Apogee Press, May 2016
cups sliding across shelves, seashells and hollow dolls.
what wreckage we become, waiting. the air shimmers
and for a moment she sees through, empty floor,
something hiding under a bed. a foot for bait.
In story, by poet Laura Walker, an event from a girl child’s past is a visitation and a haunting: half-remembered, half-imagined, conjured from what family members did and did not say, peopled with characters both real and imagined, and rendered ambiguous by a gradual accrual of complexities. These poems might be understood as an investigation or retrieval, with fairytales wending through. The revelatory work of fragment is its primary tool.
her throat. shadow people on top of shadow people on
top of silhouettes, the whole shimmering spectacle of it.

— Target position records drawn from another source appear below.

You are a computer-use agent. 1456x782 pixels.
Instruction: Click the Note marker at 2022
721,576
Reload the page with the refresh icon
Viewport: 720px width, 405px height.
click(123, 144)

This is a book of untitled prose poems in justified blocks. There are no upper case letters, precluding a hierarchy of sentences, and the punctuation itself is often malleable. Yet each prose block culminates in a period as if this particular investigation is over for now, and the poet has taken a breath. As if each time the poet builds anew a structure that cannot stay aloft much longer – a delicate, quaking thing of patterns and echoes.
In story, time and event are provisional (“if she were seven and a man was there, is there”); story itself a character, with shifting versions (“the story continues on its own…she can see it in the distance, in one version calls out, in another doesn’t”); and even sequence is rearrangeable (“one thing happens after another, except when it doesn’t…”).

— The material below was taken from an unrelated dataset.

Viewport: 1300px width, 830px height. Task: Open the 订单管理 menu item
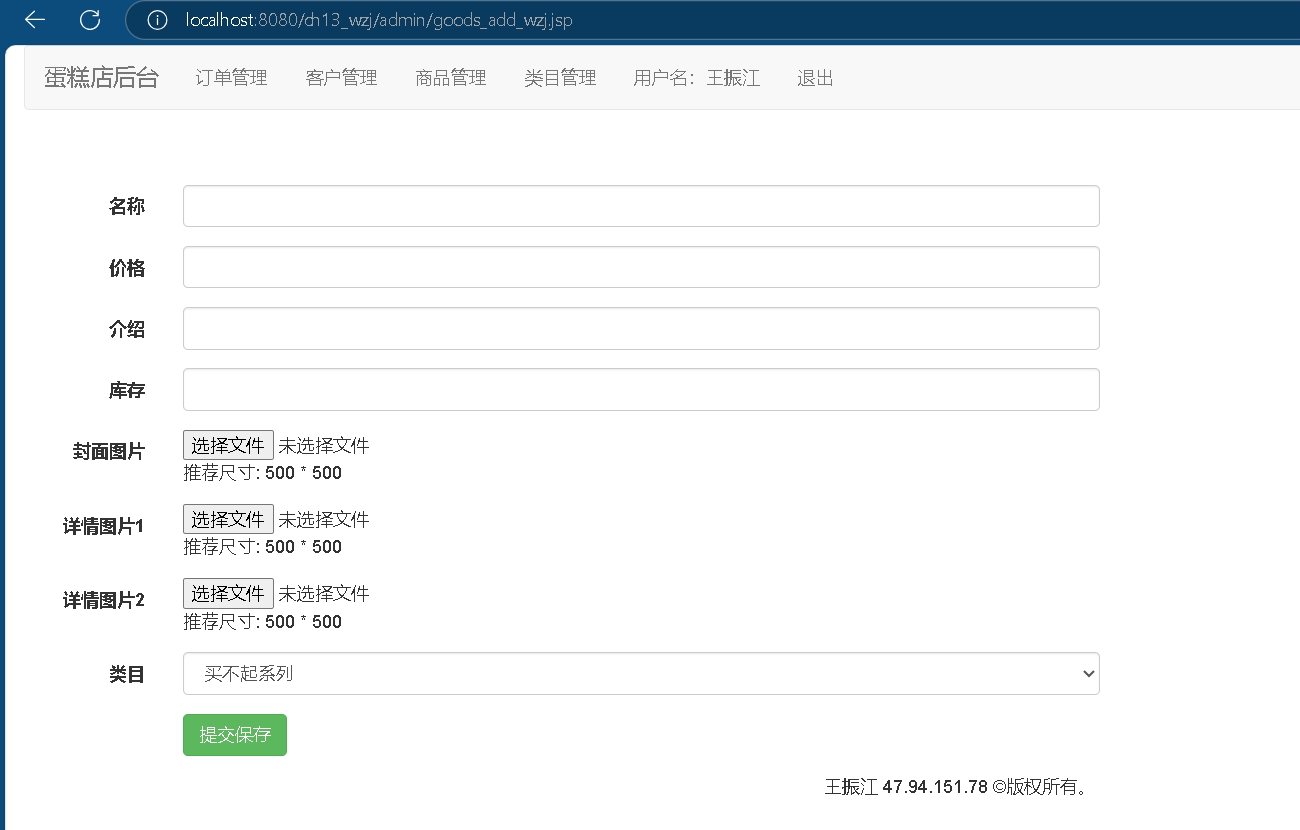231,78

The role of fairytale in these poems is at times parallel to memory, at times a turning away from memory, at times an alternate version. Thumbelina’s story is perhaps a response to the memory of being touched:
of the miniature girl: discovered in an eggcup, beneath a
tooth, inside a walnut shell…
whereas an alternate version might be the self-empowered robber-girl – ironic heroine:
placid water, boots on wide, her knife a friendly choice.
Elements from Hans Christian Andersen’s “The Tinder Box” are ubiquitous throughout story: a hollow tree, a greedy soldier, one tender (sic) box, three sets of enormous eyes. Readers might remember the appearance of the soldier in Walker’s previous books – follow/haswed (Apogee Press 2012) and rimertown (UC Press 2008) in particular.

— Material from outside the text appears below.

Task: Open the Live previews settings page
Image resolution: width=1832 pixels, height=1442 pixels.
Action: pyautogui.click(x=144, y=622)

One notes that the cover of story, designed by Philip Krayna, features an 1893 reproduction of Hans Christian Andersen’s Stories for the Household where Thumbelina is depicted riding on the wings of her bird.
The prose poems themselves are boxes with partially hidden elements and subject to the intrusions of migratory movement. Fever comes through, soldiers move through, dust storms come through, a story marches past. Excavated memory struggles to construct itself even as it struggles to undo.
A frequent return to shapes – the shape of story or the shape of character – is of particular interest: “she lay on the bed because to leave the bed was beyond the shape of her story” or “to lead yourself back out of the story is to fumble with shape in the dark.” Likewise, there is a recurring attention to gaps, rents and holes: “the soldier looks through a gap in the story” or “to make no stories at all, spaces to fill; to make of stories a porous net” or “there remain not the holes but the size of the holes.” These last two excerpts allude to the passage in Hans Christian Andersen’s “Wild Swans” where the swan brothers, in their human shape, spend all night weaving a net for their sister Eliza so they can bear her away to safety. This interplay of shapes and holes is also reminiscent of the shaping of a poem: The shape of text lends blank space a shape.
There is a great pleasure to be had in following the circuitous movement of these poems. Walker performs a rhythmic, musical sleight of hand – all of her shifting story fragments visible and vanishing at once. In story, poet Laura Walker is simultaneously a master of disguise and a master of revelation.
tuberculosis, give it playthings and drinks in the night,
is also to see it recede in half-light. the story cannot be
caught, cajoled, contained. we tell it in pieces falling out
of the back of a truck or broken in branches on the ground.